The split-phase driving signal is output according to a judgment condition, and the judgment method comprises the following steps:

2) When the network voltage is real timePhase angleOrWhen, the B phase driving signal Drive is rapidly switched on and off_B＝1；

Claims

1. A phase selection control method of a fast switch is characterized in that: after the rapid switch control module receives a closing instruction, firstly, the real-time phase angle theta of the power grid voltage is judged_gWhether it is equal to the split-phase fixed peak-to-valley angle theta_refIf the real-time phase angle theta of the grid voltage_gEqual to the angle theta of the fixed peak-valley value of the split phase_refThen the split-phase driving signal Drive output by the fast switch control module_A、Drive_BOr Drive_CAnd setting the voltage to be 1, driving the fast switch to be in split-phase closing, and realizing switching.
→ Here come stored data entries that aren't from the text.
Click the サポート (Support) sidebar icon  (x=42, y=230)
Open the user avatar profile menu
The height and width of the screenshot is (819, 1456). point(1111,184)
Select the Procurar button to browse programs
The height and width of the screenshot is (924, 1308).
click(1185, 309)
2. The phase selection control method of the fast switch according to claim 1, characterized in that: acquiring the real-time phase angle theta of the power grid voltage in real time by adopting a software phase-locked loop method_g(ii) a Firstly, Clark and Park conversion is carried out on a power grid voltage sampling value to obtain q-axis voltage u_qQ-axis voltage u_qThe real-time phase angle theta of the grid voltage is obtained by outputting the angular frequency through the PI regulator and integrating the angular frequency_g。

3. The phase selection control method of the fast switch according to claim 1, characterized in that: the split-phase fixed peak-valley angle theta_refThe sine wave characteristic analysis shows that the three-phase voltage waveform has 6 peak-valley value points in one period, and is a fixed value sequence, and the values of the three-phase voltage waveform in the directional rotation of the A-phase voltage are respectivelyAnd

4. the phase selection control method of the fast switch according to claim 1, characterized in that: the split-phase driving signal is output according to a judgment condition, and the specific judgment method comprises the following steps:

3) When the real-time phase angle of the network voltageOrWhen, the C-phase driving signal Drive is rapidly switched on and off_C＝1。

5. The phase selection control method of the fast switch according to claim 1, characterized in that: the fast switch is formed by controllable power electronic devices, typical action time is us-level and can be ignored, and action delay compensation is not required to be considered.